PROBLEM TO WORK ON - Please return all lines of the data below containing the string "agent".
[[ RECORDS SUPPLIED, beginning ]]
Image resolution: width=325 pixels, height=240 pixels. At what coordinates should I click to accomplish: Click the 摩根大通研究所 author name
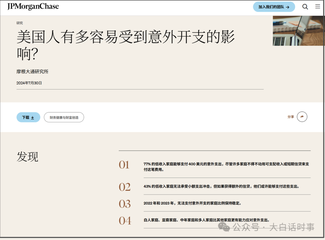tap(33, 72)
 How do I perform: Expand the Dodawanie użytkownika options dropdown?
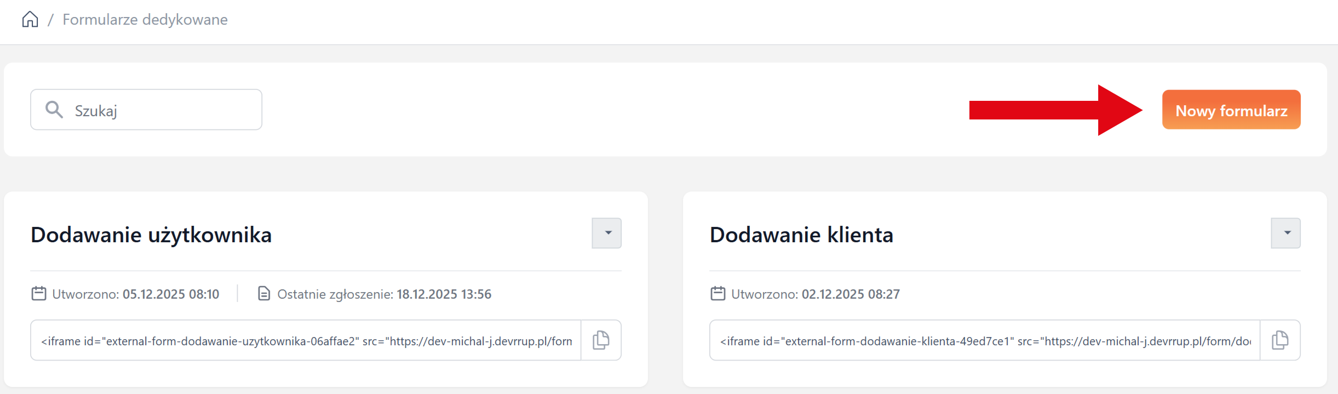click(607, 233)
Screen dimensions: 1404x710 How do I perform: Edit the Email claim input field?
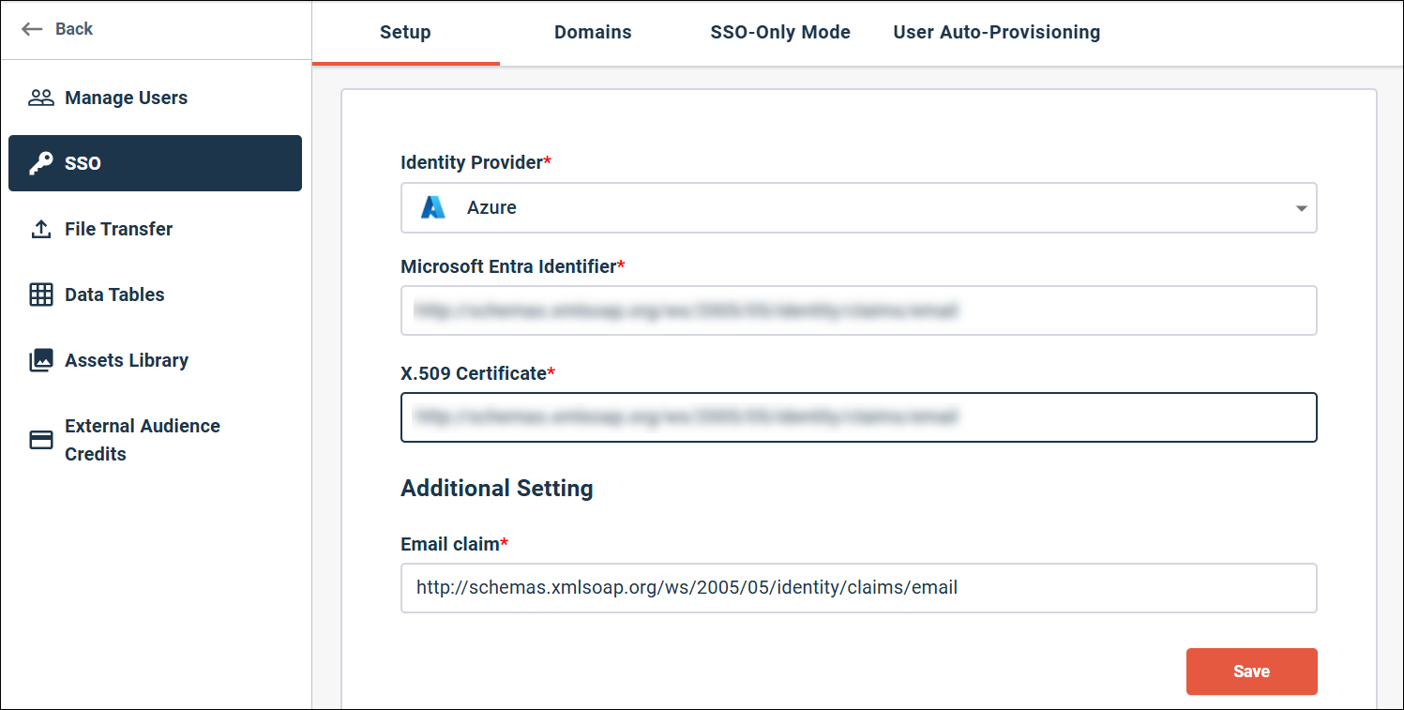click(x=858, y=588)
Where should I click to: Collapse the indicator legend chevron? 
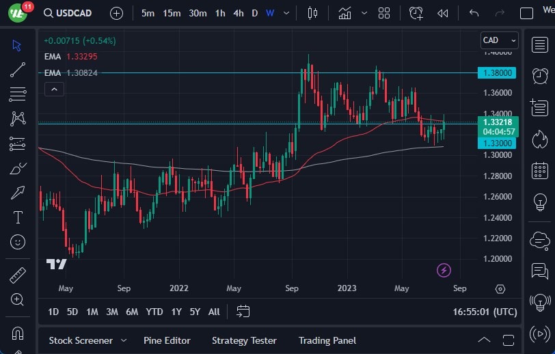54,89
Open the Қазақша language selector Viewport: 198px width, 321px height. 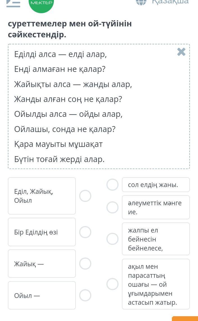point(170,2)
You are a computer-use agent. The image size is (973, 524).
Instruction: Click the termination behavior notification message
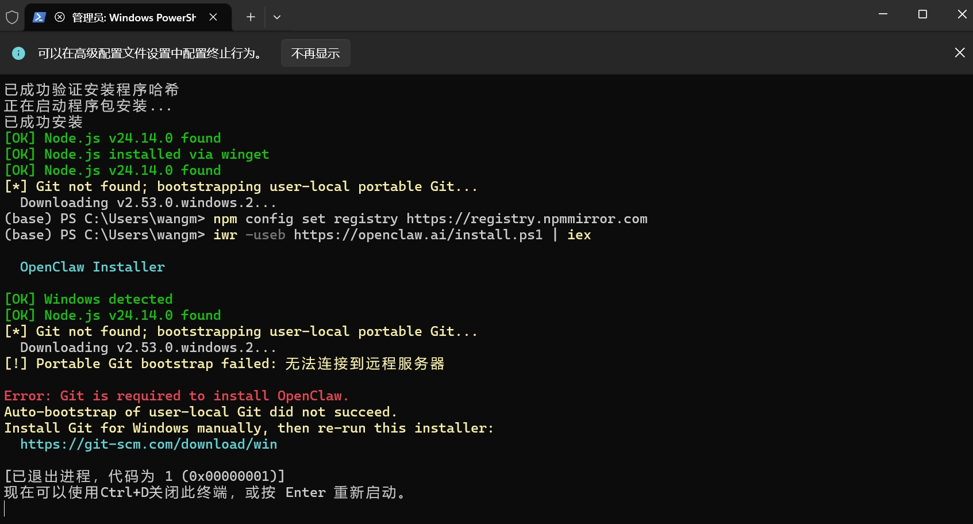151,53
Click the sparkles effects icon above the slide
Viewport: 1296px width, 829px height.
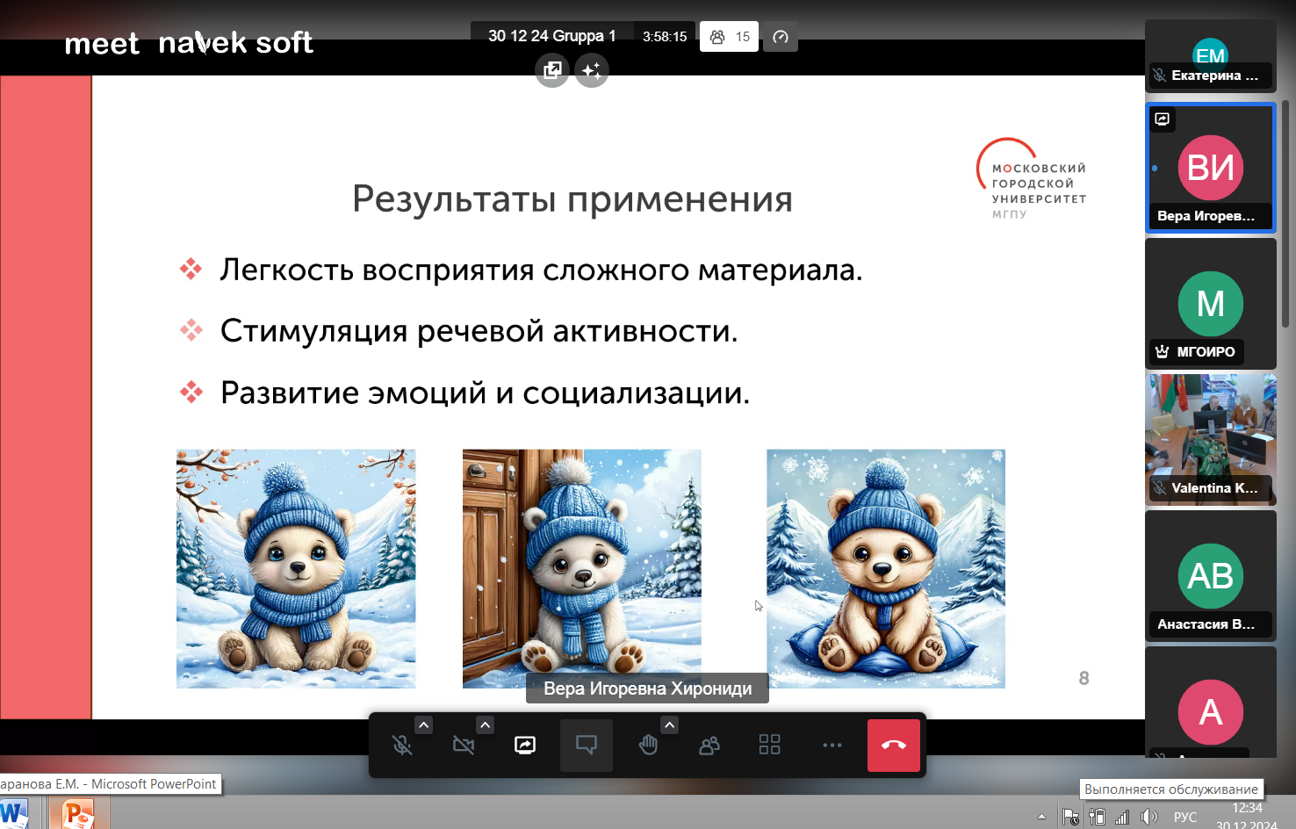[592, 70]
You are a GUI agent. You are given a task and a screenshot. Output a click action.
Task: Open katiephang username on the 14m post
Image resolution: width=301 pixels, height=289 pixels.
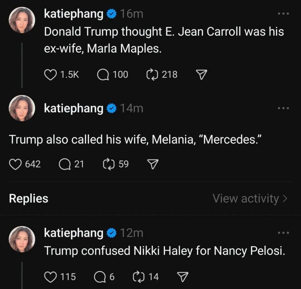pos(73,109)
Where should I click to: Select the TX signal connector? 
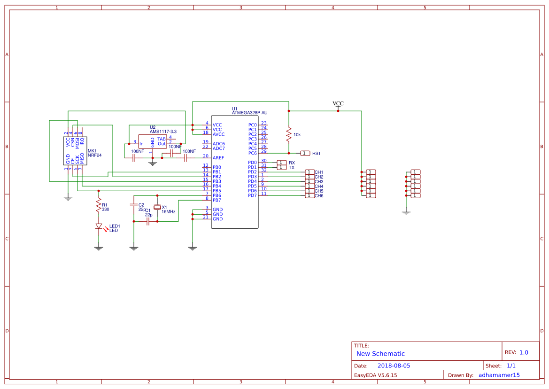(281, 167)
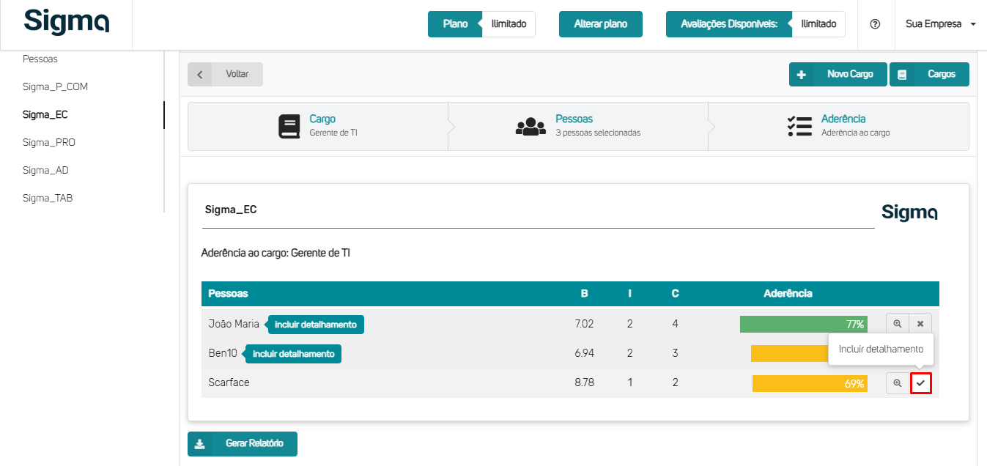The image size is (987, 466).
Task: Enable detalhamento for Scarface with the checkmark
Action: point(920,383)
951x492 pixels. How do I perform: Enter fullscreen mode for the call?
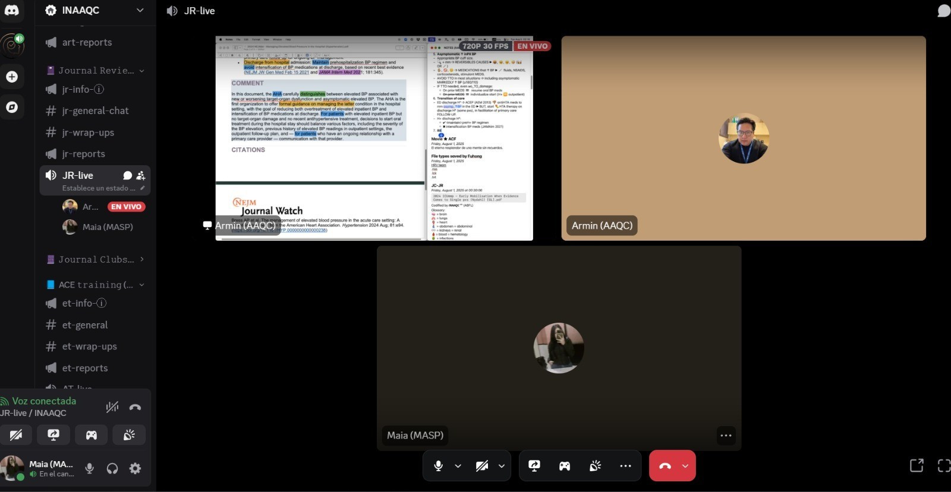(x=943, y=465)
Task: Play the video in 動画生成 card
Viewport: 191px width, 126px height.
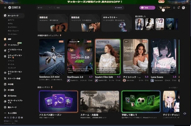Action: coord(91,27)
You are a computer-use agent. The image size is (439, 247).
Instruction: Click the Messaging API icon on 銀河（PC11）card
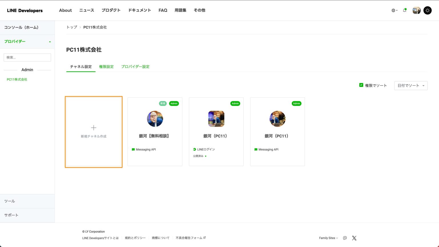pos(256,149)
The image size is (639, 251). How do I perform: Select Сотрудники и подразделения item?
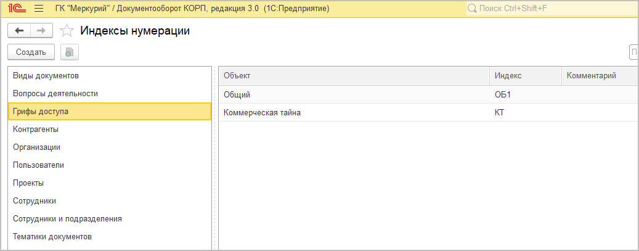(67, 219)
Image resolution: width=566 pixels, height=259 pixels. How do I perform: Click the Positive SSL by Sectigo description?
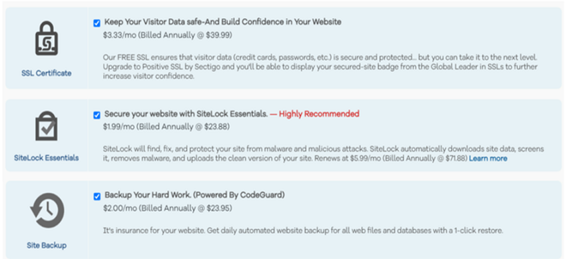point(321,67)
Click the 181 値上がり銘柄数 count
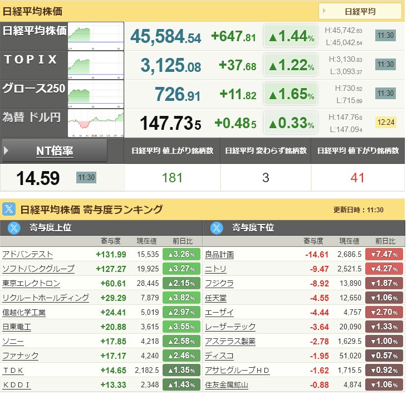Image resolution: width=407 pixels, height=394 pixels. pos(172,178)
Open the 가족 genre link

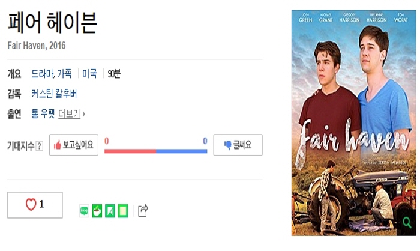64,74
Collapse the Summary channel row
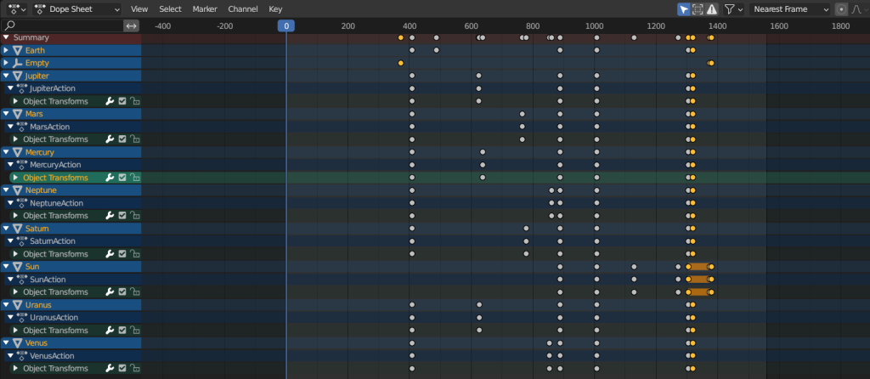 (6, 37)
[[ RECORDS SUPPLIED, end ]]
EXERCISE ANSWER -
You are a computer-use agent. The image size is (973, 524).
You are a GUI agent. You are given a task and a screenshot. Output a click action.
You are a computer-use agent. The image size is (439, 247).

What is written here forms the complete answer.